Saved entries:
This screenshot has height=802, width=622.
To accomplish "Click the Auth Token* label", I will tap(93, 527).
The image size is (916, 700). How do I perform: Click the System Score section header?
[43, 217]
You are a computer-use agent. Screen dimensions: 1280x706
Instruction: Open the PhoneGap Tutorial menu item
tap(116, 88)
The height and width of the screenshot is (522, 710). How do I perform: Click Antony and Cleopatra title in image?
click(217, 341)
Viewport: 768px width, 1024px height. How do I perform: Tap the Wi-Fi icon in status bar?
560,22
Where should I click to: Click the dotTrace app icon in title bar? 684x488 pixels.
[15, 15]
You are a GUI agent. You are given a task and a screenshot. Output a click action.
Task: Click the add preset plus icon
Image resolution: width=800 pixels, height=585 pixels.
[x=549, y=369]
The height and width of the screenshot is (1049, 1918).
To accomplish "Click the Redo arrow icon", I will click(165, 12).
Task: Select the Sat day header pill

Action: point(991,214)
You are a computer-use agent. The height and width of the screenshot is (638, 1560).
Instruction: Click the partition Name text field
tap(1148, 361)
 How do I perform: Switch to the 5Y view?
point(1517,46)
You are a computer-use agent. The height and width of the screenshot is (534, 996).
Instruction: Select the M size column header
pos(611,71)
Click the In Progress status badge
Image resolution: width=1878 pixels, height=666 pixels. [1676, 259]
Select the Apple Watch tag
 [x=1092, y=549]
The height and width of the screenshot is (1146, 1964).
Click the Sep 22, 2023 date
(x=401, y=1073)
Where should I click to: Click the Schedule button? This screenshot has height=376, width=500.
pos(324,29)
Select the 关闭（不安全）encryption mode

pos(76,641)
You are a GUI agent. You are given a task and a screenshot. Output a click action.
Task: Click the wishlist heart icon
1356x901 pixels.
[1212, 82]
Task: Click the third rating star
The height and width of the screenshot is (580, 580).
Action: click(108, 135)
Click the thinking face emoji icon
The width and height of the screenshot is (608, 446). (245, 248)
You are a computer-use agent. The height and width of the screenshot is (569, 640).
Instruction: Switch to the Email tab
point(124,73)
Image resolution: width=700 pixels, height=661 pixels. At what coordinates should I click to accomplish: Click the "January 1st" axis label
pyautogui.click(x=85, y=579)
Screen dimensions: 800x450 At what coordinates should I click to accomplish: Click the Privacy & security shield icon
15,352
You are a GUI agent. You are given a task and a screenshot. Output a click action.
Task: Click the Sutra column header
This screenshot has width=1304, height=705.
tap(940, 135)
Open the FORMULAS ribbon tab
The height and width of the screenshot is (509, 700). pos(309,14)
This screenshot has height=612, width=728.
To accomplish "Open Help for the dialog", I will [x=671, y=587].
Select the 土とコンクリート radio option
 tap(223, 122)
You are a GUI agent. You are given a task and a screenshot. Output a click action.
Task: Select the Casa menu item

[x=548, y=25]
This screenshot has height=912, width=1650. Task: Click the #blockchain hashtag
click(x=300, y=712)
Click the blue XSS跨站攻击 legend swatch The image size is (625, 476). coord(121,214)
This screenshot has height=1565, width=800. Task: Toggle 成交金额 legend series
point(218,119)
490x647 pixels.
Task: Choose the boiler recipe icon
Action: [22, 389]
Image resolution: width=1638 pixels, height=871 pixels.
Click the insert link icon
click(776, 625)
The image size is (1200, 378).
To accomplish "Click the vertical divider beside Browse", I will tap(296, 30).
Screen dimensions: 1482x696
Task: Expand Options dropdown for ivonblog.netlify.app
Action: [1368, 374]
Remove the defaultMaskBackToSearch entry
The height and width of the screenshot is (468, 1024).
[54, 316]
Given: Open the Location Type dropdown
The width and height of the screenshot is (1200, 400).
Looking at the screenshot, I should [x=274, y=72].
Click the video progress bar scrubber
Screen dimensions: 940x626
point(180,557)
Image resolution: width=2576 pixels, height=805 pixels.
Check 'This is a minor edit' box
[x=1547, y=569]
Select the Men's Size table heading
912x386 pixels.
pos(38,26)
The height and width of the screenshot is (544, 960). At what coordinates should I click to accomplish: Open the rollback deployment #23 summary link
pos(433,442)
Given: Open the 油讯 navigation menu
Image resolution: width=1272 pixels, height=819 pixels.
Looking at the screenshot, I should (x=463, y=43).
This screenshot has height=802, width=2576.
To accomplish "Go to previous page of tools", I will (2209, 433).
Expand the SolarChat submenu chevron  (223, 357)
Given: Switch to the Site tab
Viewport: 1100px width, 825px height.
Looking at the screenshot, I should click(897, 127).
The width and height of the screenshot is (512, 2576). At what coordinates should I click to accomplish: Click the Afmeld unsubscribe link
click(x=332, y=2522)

**Work order**
Retype every line of the data above exactly.

**Exercise answer**
This screenshot has height=802, width=622.
To accomplish "Click the Auth Token* label", I will tap(93, 527).
The image size is (916, 700). How do I perform: Click the System Score section header?
[43, 217]
You are a computer-use agent. Screen dimensions: 1280x706
Instruction: Open the PhoneGap Tutorial menu item
tap(116, 88)
The height and width of the screenshot is (522, 710). How do I perform: Click Antony and Cleopatra title in image?
click(217, 341)
Viewport: 768px width, 1024px height. How do I perform: Tap the Wi-Fi icon in status bar?
560,22
Where should I click to: Click the dotTrace app icon in title bar? 684x488 pixels.
[15, 15]
You are a GUI agent. You are given a task and a screenshot. Output a click action.
Task: Click the add preset plus icon
Image resolution: width=800 pixels, height=585 pixels.
[x=549, y=369]
The height and width of the screenshot is (1049, 1918).
To accomplish "Click the Redo arrow icon", I will click(165, 12).
Task: Select the Sat day header pill

Action: point(991,214)
You are a computer-use agent. The height and width of the screenshot is (638, 1560).
Instruction: Click the partition Name text field
tap(1148, 361)
 How do I perform: Switch to the 5Y view?
point(1517,46)
You are a computer-use agent. The height and width of the screenshot is (534, 996).
Instruction: Select the M size column header
pos(611,71)
Click the In Progress status badge
Image resolution: width=1878 pixels, height=666 pixels. [1676, 259]
Select the Apple Watch tag
 [x=1092, y=549]
The height and width of the screenshot is (1146, 1964).
Click the Sep 22, 2023 date
(x=401, y=1073)
Where should I click to: Click the Schedule button? This screenshot has height=376, width=500.
pos(324,29)
Select the 关闭（不安全）encryption mode

pos(76,641)
You are a GUI agent. You are given a task and a screenshot. Output a click action.
Task: Click the wishlist heart icon
1356x901 pixels.
[1212, 82]
Task: Click the third rating star
The height and width of the screenshot is (580, 580).
Action: click(108, 135)
Click the thinking face emoji icon
The width and height of the screenshot is (608, 446). (245, 248)
You are a computer-use agent. The height and width of the screenshot is (569, 640).
Instruction: Switch to the Email tab
point(124,73)
Image resolution: width=700 pixels, height=661 pixels. At what coordinates should I click to accomplish: Click the "January 1st" axis label
pyautogui.click(x=85, y=579)
Screen dimensions: 800x450 At what coordinates should I click to accomplish: Click the Privacy & security shield icon
15,352
You are a GUI agent. You are given a task and a screenshot. Output a click action.
Task: Click the Sutra column header
This screenshot has width=1304, height=705.
tap(940, 135)
Open the FORMULAS ribbon tab
The height and width of the screenshot is (509, 700). pos(309,14)
This screenshot has height=612, width=728.
To accomplish "Open Help for the dialog", I will [x=671, y=587].
Select the 土とコンクリート radio option
 tap(223, 122)
You are a GUI agent. You are given a task and a screenshot. Output a click action.
Task: Select the Casa menu item

[x=548, y=25]
This screenshot has height=912, width=1650. Task: Click the #blockchain hashtag
click(x=300, y=712)
Click the blue XSS跨站攻击 legend swatch The image size is (625, 476). coord(121,214)
This screenshot has height=1565, width=800. Task: Toggle 成交金额 legend series
point(218,119)
490x647 pixels.
Task: Choose the boiler recipe icon
Action: [22, 389]
Image resolution: width=1638 pixels, height=871 pixels.
Click the insert link icon
click(776, 625)
The image size is (1200, 378).
To accomplish "Click the vertical divider beside Browse", I will tap(296, 30).
Screen dimensions: 1482x696
Task: Expand Options dropdown for ivonblog.netlify.app
Action: [1368, 374]
Remove the defaultMaskBackToSearch entry
The height and width of the screenshot is (468, 1024).
[54, 316]
Given: Open the Location Type dropdown
The width and height of the screenshot is (1200, 400).
Looking at the screenshot, I should [x=274, y=72].
Click the video progress bar scrubber
Screen dimensions: 940x626
point(180,557)
Image resolution: width=2576 pixels, height=805 pixels.
Check 'This is a minor edit' box
[x=1547, y=569]
Select the Men's Size table heading
912x386 pixels.
pos(38,26)
The height and width of the screenshot is (544, 960). At what coordinates should I click to accomplish: Open the rollback deployment #23 summary link
pos(433,442)
Given: Open the 油讯 navigation menu
Image resolution: width=1272 pixels, height=819 pixels.
Looking at the screenshot, I should (x=463, y=43).
This screenshot has height=802, width=2576.
To accomplish "Go to previous page of tools", I will (2209, 433).
Expand the SolarChat submenu chevron  (223, 357)
Given: Switch to the Site tab
Viewport: 1100px width, 825px height.
Looking at the screenshot, I should click(897, 127).
The width and height of the screenshot is (512, 2576). At what coordinates should I click to accomplish: Click the Afmeld unsubscribe link
click(x=332, y=2522)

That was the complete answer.